Masyarakat Harus Lebih Kritis Meminta Resep
Indra pendengaran Akbar Mulya, karyawan perusahaan swasta di bilangan Jakarta Pusat, masih belum normal meski sudah berobat ke dokter spesialis di sebuah rumah sakit swasta. Keputusannya berobat ke dokter spesialis ingin infeksi telinga yang dideritanya bisa cepat sembuh. Segala jenis obat yang diresepkan dokter dia tebus di apotek dengan harga yang cukup mahal.
Setidaknya ada tiga jenis obat antivirus yang harus ditebus dengan kocek sekitar 260 ribu rupiah untuk tiga jenis. Obat-obat tersebut memang cukup ampuh untuk meredakan rasa nyeri di telinganya. Tapi selang tiga hari setelah semua obat habis, rasa nyeri di telinganya kembali kambuh.
Akbar ingat kalau dokter pernah menyarankan untuk kontrol lagi apabila obat sudah habis. Karena masalah keuangan, dia memutuskan untuk pergi ke sebuah rumah sakit pemerintah dengan harapan biaya pengobatan akan lebih murah. Memang benar, meski hasil diagnosis gangguan pendengaran yang sama, pengobatan di rumah sakit pemerintah lebih murah.
Obat infeksi telinga yang harus ditebus di apotek tertera keterangan “obat generik”, sebuah obat yang lekat untuk golongan ekonomi menengah ke bawah. Untuk dua jenis obat ditebus tidak sampai 50 ribu rupiah. Ternyata Akbar merasakan khasiat yang sama ampuhnya dengan resep dokter yang pernah diberikan di rumah sakit swasta.
Rasa nyeri di teliganya mereda dan cenderung lebih membaik.
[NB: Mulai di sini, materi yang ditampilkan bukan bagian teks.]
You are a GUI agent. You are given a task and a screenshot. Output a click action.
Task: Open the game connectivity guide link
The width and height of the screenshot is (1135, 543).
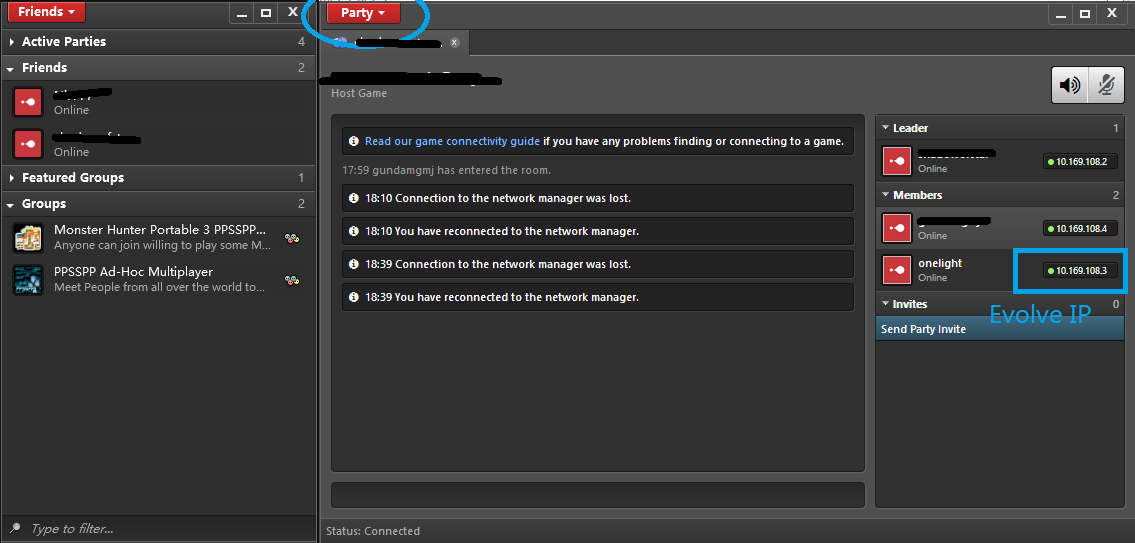tap(452, 141)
Tapi yang masih jadi pertanyaan Akbar, mengapa perbedaan harga obat untuk menyembuhkan penyakit yang sama sangat jauh berbeda. “Saya tidak habis pikir, harga obat untuk penyakit yang sama, tapi perbedaannya sangat jauh,” katanya. Tidak Transparan Apa yang dialami Akbar mungkin dialami oleh pasienpasien lainya.
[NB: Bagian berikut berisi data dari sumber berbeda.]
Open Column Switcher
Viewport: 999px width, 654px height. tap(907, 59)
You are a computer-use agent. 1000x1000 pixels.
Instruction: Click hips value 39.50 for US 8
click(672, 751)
Bahkan, tidak menutup kemungkinan ada pasien yang harus menebus obat di apotek dengan harga tidak rasional karena pihak apoteker terlalu saklek dengan resep dokter. “Harga obat di negeri ini memang kurang transparan,” kata Ketua Jurusan Farmakologi dan Terapi Fakultas Kedokteran Universitas Gadjah Mada (UGM), Iwan Dwiprahasto. Padahal, kata Iwan, soal harga obat sejatinya seperti harga mi yang dijual di pasar swalayan.
Ada banyak pilihan harga antara produk satu dengan lainya. Begitu pula obat, semisal amoksisilin sebenarnya ada banyak pilihan bagi masyarakat. Sayangnya, yang mengetahui hal tersebut hanya kalangan terbatas saja, semisal apoteker. Kebanyakan dokter pun tidak mengetahui atau menghafal harga obat (khususnya obat paten) yang diresepkan.
Oleh sebab itu, peran apoteker sangat dibutuhkan dalam memberikan advokasi dan edukasi terhadap masyarakat. Pihak apoteker sebenarnya harus menjelaskan obat yang telah diresepkan dokter. Misalnya, adanya pilihan harga untuk obat yang memiliki komponen kimia sama. “Kalau pun setelah diberikan pilihan harga tersebut, pasien lebih memilih yang lebih mahal karena yakin lebih ampuh kasiatnya, maka sudah lepas tanggung jawab apoteker itu,” kata Iwan.
Apotek-apotek di Indonesia, Menurut Deputi Sekretaris Jenderal Pengurus Pusat Ikatan Apoteker Indonesia, Nunut Rubiyanto, sebenarnya sangat terbuka dalam menjual obat kepada masyarakat. Pasalnya, berdasarkan PP No 51 Tahun 2009, apoteker berhak mengganti obat kalau ada persetujuan dari pasien atau dokter. Namun, kalau pasien tidak meminta mengganti resep, maka akan diberikan resep yang diberikan dokter.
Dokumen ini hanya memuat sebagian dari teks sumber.